-------- Material supplied --------
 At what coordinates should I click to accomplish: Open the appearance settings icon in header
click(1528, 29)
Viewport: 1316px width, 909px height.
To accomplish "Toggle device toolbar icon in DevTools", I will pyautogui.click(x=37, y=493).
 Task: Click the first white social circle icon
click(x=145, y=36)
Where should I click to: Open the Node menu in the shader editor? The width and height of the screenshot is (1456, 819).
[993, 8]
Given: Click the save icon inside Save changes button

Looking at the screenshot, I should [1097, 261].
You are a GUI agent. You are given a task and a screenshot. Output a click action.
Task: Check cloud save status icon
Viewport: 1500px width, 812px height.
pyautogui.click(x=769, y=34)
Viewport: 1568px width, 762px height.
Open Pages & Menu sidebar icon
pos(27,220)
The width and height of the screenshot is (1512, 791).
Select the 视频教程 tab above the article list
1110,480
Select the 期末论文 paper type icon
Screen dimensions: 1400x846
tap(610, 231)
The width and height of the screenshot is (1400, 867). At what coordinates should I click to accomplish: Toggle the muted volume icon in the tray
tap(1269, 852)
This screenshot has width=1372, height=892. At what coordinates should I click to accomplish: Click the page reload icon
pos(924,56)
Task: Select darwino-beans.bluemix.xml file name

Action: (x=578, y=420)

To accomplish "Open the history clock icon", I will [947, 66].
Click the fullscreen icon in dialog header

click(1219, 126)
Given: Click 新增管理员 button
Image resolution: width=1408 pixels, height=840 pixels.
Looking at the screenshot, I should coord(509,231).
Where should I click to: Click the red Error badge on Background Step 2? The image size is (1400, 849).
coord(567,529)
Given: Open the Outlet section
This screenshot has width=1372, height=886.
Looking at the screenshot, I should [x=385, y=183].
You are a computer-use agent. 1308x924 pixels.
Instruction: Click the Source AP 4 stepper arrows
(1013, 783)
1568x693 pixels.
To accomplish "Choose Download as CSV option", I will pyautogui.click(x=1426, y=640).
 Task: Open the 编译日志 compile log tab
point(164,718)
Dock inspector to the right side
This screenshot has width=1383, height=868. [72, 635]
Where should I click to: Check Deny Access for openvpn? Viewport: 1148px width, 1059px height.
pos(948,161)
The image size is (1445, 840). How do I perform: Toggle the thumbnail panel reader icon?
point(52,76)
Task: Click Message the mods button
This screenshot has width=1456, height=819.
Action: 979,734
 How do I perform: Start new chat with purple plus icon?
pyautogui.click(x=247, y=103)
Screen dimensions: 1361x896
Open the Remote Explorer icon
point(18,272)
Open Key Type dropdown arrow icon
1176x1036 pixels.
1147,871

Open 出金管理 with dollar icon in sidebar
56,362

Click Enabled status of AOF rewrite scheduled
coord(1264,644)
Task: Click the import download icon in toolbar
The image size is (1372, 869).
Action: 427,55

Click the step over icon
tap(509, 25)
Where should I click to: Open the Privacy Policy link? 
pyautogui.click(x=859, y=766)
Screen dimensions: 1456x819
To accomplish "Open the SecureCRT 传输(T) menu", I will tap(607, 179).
--------
The output must consist solely of the lines from the first line of the records through the line containing "Given: Open the Outlet section", reproduced exactly.

 At what coordinates should I click to accomplish: Open the appearance settings icon in header
click(1528, 29)
Viewport: 1316px width, 909px height.
To accomplish "Toggle device toolbar icon in DevTools", I will pyautogui.click(x=37, y=493).
 Task: Click the first white social circle icon
click(x=145, y=36)
Where should I click to: Open the Node menu in the shader editor? The width and height of the screenshot is (1456, 819).
[993, 8]
Given: Click the save icon inside Save changes button

Looking at the screenshot, I should [1097, 261].
You are a GUI agent. You are given a task and a screenshot. Output a click action.
Task: Check cloud save status icon
Viewport: 1500px width, 812px height.
pyautogui.click(x=769, y=34)
Viewport: 1568px width, 762px height.
Open Pages & Menu sidebar icon
pos(27,220)
The width and height of the screenshot is (1512, 791).
Select the 视频教程 tab above the article list
1110,480
Select the 期末论文 paper type icon
Screen dimensions: 1400x846
tap(610, 231)
The width and height of the screenshot is (1400, 867). At what coordinates should I click to accomplish: Toggle the muted volume icon in the tray
tap(1269, 852)
This screenshot has width=1372, height=892. At what coordinates should I click to accomplish: Click the page reload icon
pos(924,56)
Task: Select darwino-beans.bluemix.xml file name

Action: (x=578, y=420)

To accomplish "Open the history clock icon", I will [947, 66].
Click the fullscreen icon in dialog header

click(1219, 126)
Given: Click 新增管理员 button
Image resolution: width=1408 pixels, height=840 pixels.
Looking at the screenshot, I should coord(509,231).
Where should I click to: Click the red Error badge on Background Step 2? The image size is (1400, 849).
coord(567,529)
Given: Open the Outlet section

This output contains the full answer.